Her intervention comes amid calls for a rethink of early release, which could put pressure on Tory leadership candidates to revive a proposal in the Conservative manifesto in 2010. This proposal would have replaced early release with minimum and maximum sentences that would have seen prisoners required to earn time off their sentence for good behaviour but was rejected in the Coalition agreement with the Liberal Democrats.
Lady Newlove’s call forms part of her response to a consultation by the Government’s sentencing council, which is asking how and whether new guidelines should provide victims with “expanded explanations”.
Lady Newlove said: “My hope is that these guidelines will help witness care units in explaining the reality of a sentence to victims and give them an opportunity to ask questions.” A source said: “It is about managing expectations. It’s bad enough when you get told that an offender has been released halfway through a sentence, or early. Victims can feel there is a collusion between the criminal justice system and offender. There isn’t but that is how they can feel. If you are informed, at least you are ready for it.”
Today two victims of rape waive their
right to anonymity to describe to The Daily Telegraph how they were shocked to discover subsequently that their attackers would serve just half their sentences in jail.
The Victims’ Commissioner cites cases where offenders held “indefinitely” due to mental ill health can have the decision reviewed within two years of the sentence. In one, the family of a woman and her unborn child murdered by her partner were told he would be held indefinitely in a secure hospital, but two years later were informed “out of the blue by email” that his case for discharge was being heard by a mental health tribunal.
“The woman’s sister received the email on her way to work and was shaking and crying.
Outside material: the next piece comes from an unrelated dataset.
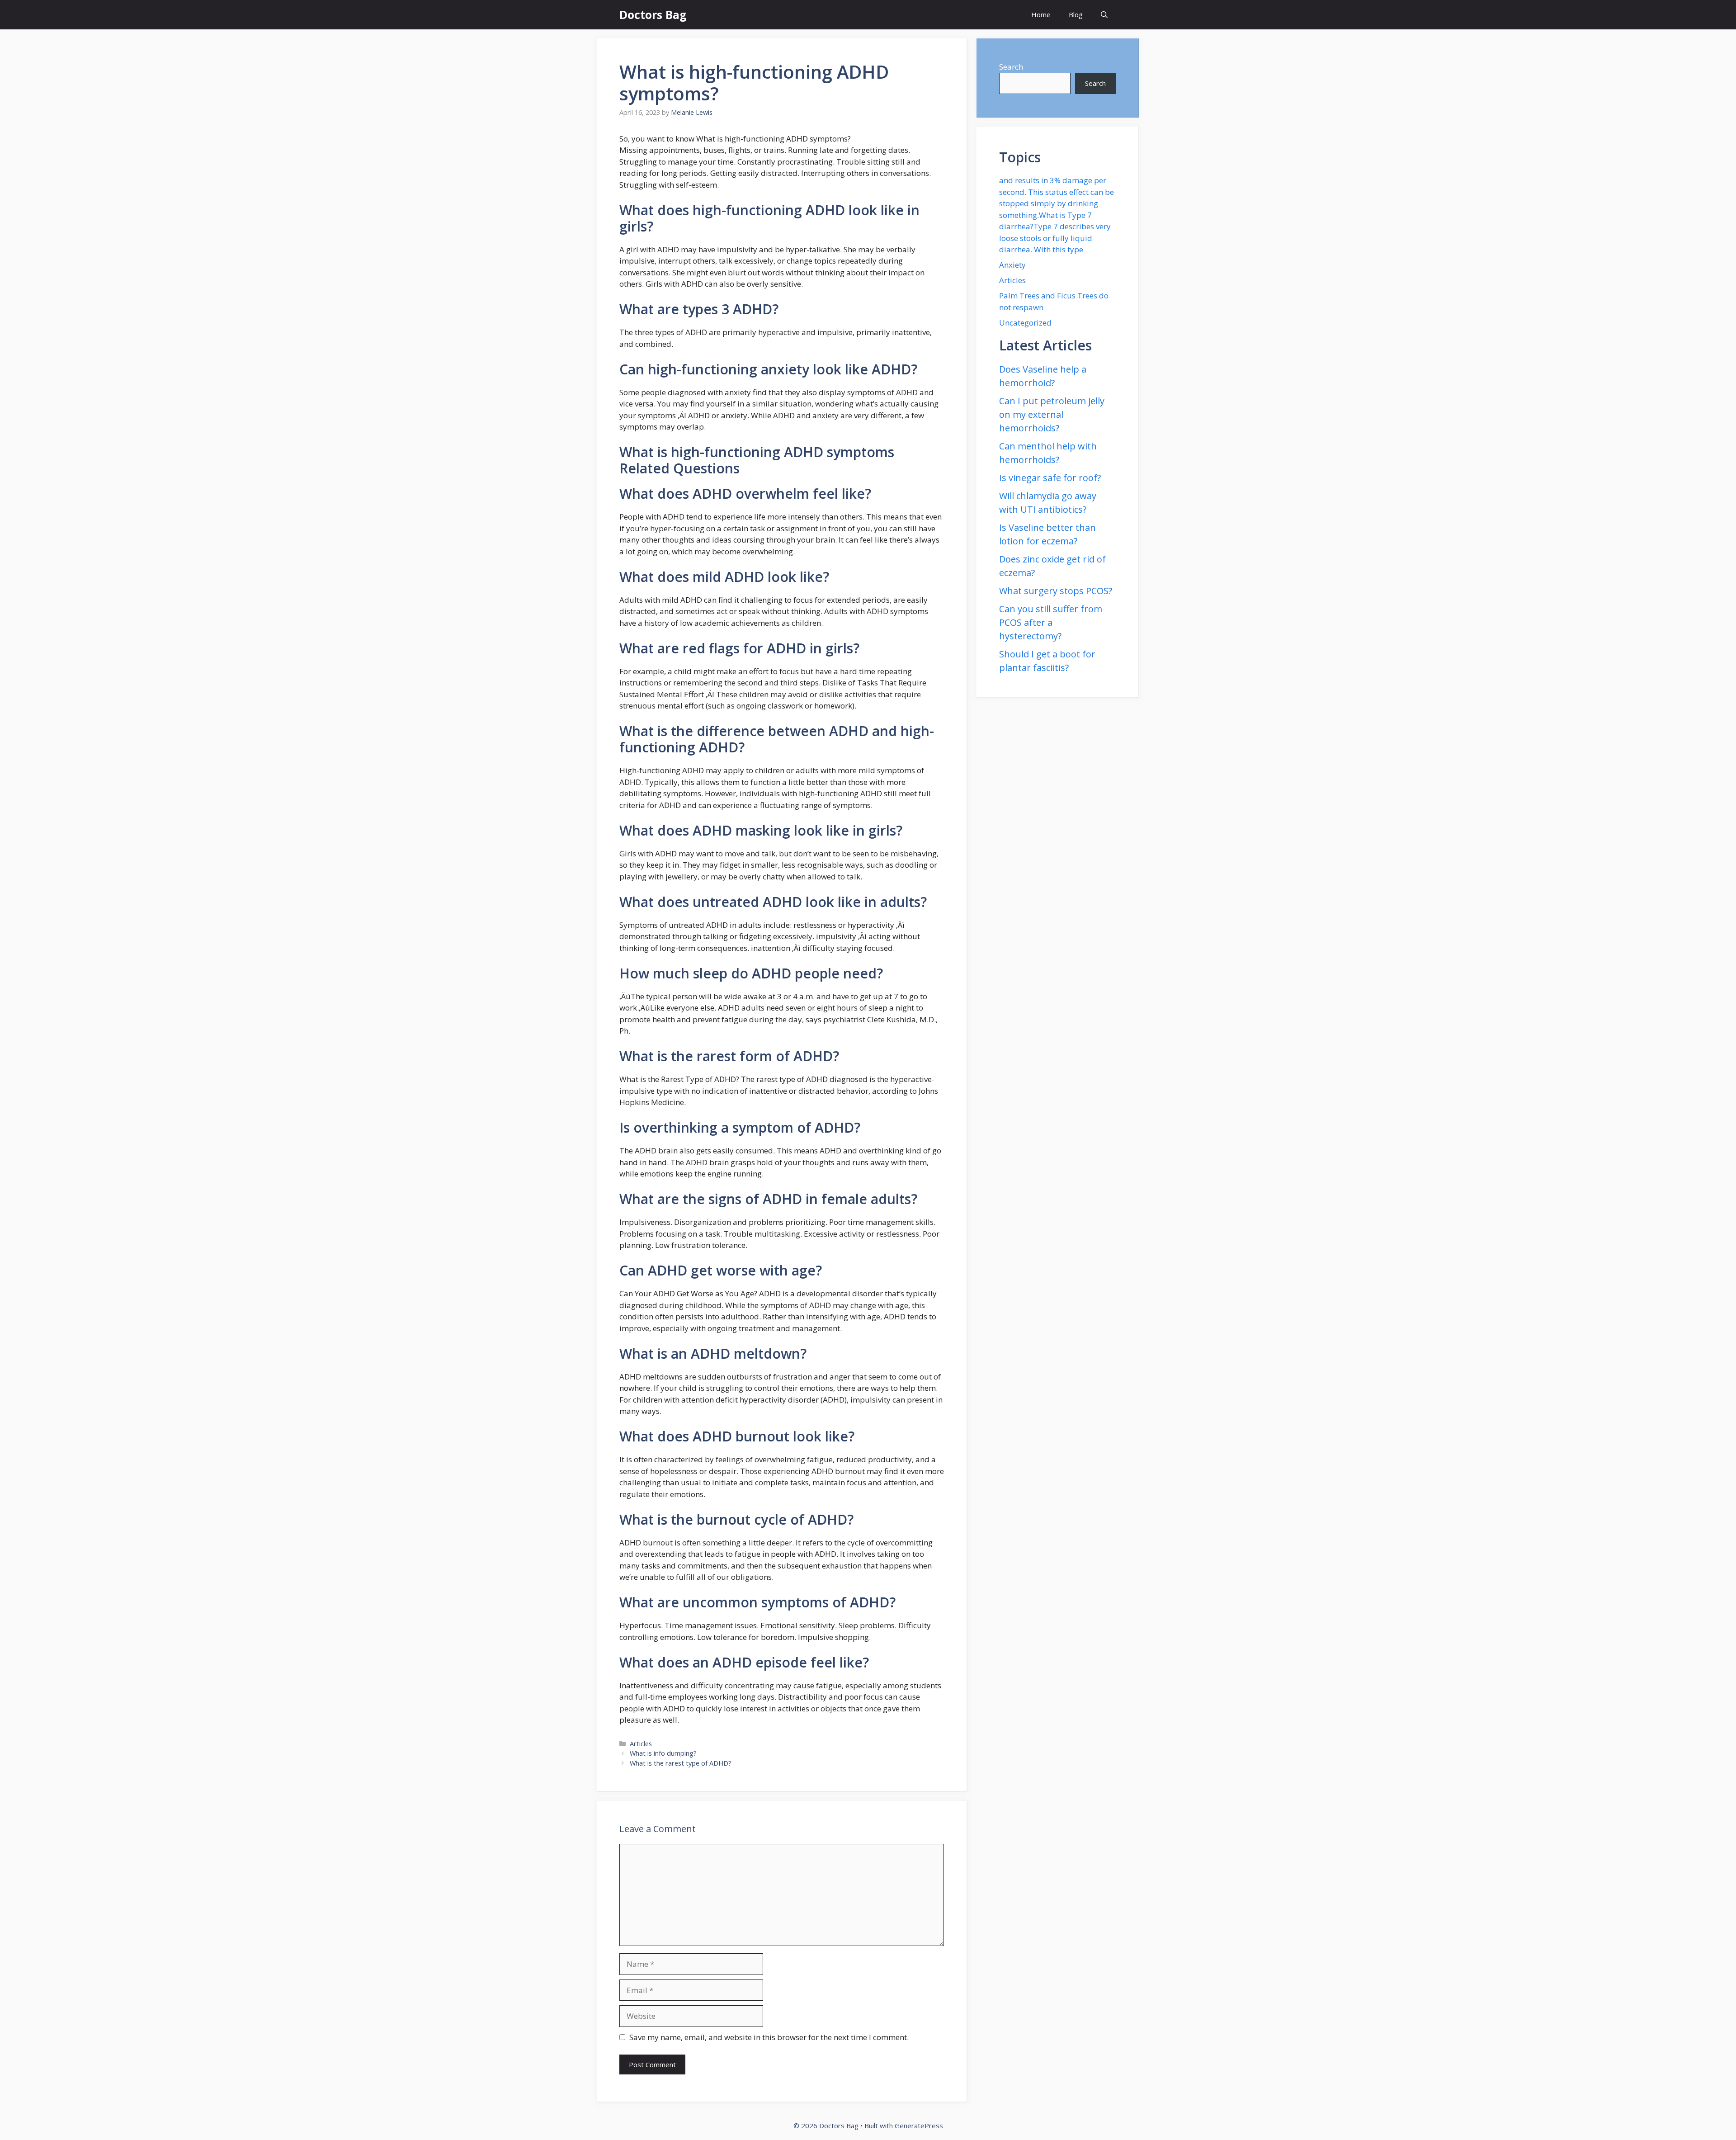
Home (1041, 14)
She had never been informed about what a mental health tribunal is or that this could happen at some point,” said the commissioner.
Diane Harley, whose 14-year old-son Jack almost died in an unprovoked knife attack near his home in Dudley, spoke up for victims and families of the 100 killed in knife attacks this year when she demanded minimum sentences as a deterrent.
“The Government should mean what they say,” she said. “If someone picks up a weapon, it should mean a minimum of five years. I mean five years, not out in two, but five years.
“They just think it’s a game. It’s children, they’re not adults. That’s the heartbreaking thing. It’s children picking up these weapons and thinking it’s clever. It’s not. It’s a coward’s way out.”
The Ministry of Justice said: “We understand how vital it is for victims of these appalling crimes to get the information and support they need to rebuild their lives.
“Victims are already entitled to receive information on sentences and, as part of the Victims Strategy, we are improving the way court decisions are explained to ensure they are… easier to understand. Offenders are subject to strict supervision and licence conditions on release and face being recalled to prison if they do not comply.”